What you need to do:
Word for word, retype the first line of the records and every following line through the one containing "The height and width of the screenshot is (404, 718).".

[Stored items]
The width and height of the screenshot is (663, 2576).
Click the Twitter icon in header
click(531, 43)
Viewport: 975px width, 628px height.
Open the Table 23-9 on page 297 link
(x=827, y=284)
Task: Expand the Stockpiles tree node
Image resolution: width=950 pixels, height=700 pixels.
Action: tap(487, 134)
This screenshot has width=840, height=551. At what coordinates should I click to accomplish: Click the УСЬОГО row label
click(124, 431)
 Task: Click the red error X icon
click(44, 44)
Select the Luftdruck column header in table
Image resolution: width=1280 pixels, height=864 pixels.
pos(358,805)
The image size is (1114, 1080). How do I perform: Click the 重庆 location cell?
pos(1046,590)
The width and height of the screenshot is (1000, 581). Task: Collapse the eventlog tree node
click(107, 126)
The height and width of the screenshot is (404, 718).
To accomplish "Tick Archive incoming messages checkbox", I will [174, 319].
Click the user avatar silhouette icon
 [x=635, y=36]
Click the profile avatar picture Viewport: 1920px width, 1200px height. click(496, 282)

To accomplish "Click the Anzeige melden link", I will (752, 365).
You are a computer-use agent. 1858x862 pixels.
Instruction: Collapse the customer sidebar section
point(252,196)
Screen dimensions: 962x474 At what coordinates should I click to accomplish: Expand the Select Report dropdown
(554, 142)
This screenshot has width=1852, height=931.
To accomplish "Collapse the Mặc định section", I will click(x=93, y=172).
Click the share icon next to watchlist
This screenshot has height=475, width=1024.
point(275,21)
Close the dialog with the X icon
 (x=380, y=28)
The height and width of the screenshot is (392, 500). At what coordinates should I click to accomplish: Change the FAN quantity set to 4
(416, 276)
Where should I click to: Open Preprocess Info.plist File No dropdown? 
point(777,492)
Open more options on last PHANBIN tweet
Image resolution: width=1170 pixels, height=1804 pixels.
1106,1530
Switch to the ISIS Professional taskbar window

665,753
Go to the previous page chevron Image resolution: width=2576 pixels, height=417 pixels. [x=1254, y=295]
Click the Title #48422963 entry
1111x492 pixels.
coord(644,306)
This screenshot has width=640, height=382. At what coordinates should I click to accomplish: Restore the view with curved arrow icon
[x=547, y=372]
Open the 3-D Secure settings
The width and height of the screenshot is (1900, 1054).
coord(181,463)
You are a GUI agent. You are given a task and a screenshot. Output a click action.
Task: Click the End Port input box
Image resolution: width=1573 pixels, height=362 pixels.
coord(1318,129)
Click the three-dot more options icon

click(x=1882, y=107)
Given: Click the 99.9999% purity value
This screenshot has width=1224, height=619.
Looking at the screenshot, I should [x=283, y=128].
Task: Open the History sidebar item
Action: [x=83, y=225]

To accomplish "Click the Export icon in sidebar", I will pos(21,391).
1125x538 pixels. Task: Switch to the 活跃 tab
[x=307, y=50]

Result:
The width and height of the screenshot is (663, 2576).
Click the Twitter icon in header
click(531, 43)
Viewport: 975px width, 628px height.
Open the Table 23-9 on page 297 link
(x=827, y=284)
Task: Expand the Stockpiles tree node
Image resolution: width=950 pixels, height=700 pixels.
Action: tap(487, 134)
This screenshot has width=840, height=551. At what coordinates should I click to accomplish: Click the УСЬОГО row label
click(124, 431)
 Task: Click the red error X icon
click(44, 44)
Select the Luftdruck column header in table
Image resolution: width=1280 pixels, height=864 pixels.
pos(358,805)
The image size is (1114, 1080). How do I perform: Click the 重庆 location cell?
pos(1046,590)
The width and height of the screenshot is (1000, 581). Task: Collapse the eventlog tree node
click(107, 126)
The height and width of the screenshot is (404, 718).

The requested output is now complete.